30 December 2022

Review: SOMETIMES PEOPLE DIE, Simon Stephenson

  • This edition available on Kindle
  • A SUNDAY TIMES Crime Book of the Month and NEW YORK TIMES Editor Pick
  • ASIN ‏ : ‎ B09RPM3CTQ
  • Publisher ‏ : ‎ The Borough Press (September 1, 2022)
  • Print length ‏ : ‎ 353 pages
  • Page numbers source ISBN ‏ : ‎ 0008547610

Synopsis (Amazon)

The year is 1999. Returning to practice after a suspension for stealing opioids, a young Scottish doctor takes the only job he can find: a post as a senior house officer in the struggling east London hospital of St Luke’s.

Amid the maelstrom of sick patients, over-worked staff and underfunded wards a darker secret soon declares itself: too many patients are dying.

Which of the medical professionals our protagonist has encountered is behind the murders? And can our unnamed narrator’s version of the events be trusted?

My Take

A young doctor is caught up in an investigation into a series of deaths in the London hospital he is working in as a junior doctor. Because of his previous history of opioid theft the police treat him as their prime suspect. Eventually all the doctors and nurses come under suspicion.

The narrative is written 20 years later, when the young doctor has finally worked out who was responsible for the deaths of a number of patients. The reader is taken on the journey of discovery that he went through.

Chapters of the book are interspersed with descriptions of people who in history have been healthcare serial killers. In some cases the number of deaths they were responsible for was incredible.

A well cosnstructed novel and an enjoyable read.

My rating: 4.6

About the author

Hello!

I am from Edinburgh in Scotland, but live now in Los Angeles.
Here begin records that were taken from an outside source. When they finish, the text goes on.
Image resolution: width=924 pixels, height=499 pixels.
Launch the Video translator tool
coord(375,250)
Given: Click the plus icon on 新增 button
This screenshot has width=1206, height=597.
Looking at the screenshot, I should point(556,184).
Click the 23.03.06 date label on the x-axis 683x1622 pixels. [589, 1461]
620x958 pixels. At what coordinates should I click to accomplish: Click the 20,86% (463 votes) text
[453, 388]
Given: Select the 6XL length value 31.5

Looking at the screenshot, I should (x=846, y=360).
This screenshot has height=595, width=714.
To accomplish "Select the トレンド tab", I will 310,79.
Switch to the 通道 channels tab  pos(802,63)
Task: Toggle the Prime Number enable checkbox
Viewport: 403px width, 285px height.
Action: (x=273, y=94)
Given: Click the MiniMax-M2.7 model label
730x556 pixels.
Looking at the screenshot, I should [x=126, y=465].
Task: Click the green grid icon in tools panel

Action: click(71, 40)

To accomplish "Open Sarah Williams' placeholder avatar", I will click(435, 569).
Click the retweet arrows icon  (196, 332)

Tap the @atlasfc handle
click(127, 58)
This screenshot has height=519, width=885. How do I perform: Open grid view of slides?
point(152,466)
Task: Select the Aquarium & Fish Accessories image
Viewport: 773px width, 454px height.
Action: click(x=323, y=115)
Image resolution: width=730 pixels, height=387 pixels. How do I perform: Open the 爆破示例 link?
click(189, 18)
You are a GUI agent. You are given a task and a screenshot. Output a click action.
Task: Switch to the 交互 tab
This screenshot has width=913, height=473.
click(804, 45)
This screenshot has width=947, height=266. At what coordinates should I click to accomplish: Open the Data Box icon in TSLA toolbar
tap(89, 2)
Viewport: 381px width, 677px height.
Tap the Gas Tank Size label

I have had stopovers along the way in London and San Francisco.

I’m a writer and screenwriter, and before I became a full-time writer I was a physician.

My new novel, ‘Sometimes People Die’ will be published in September 2022.

I have written two other books. ‘Set My Heart To Five’ came out in 2020. The Washington Post review said that I might be ‘Vonnegut’s first true protege’. You’d better believe I am going to be dining out on that for the rest of my life.

‘Let Not the Waves Of the Sea’, my memoir about losing my brother came out in 2012. It won Best First Book at the Scottish Book Awards, and was serialized on BBC Radio 4.

I’ve worked as a writer on various films including Pixar’s LUCA, PADDINGTON 2, and my own THE ELECTRICAL LIFE OF LOUIS WAIN. Like every other screenwriter in Hollywood, I have a bottom drawer full of unproduced scripts and forgotten promises. So it goes.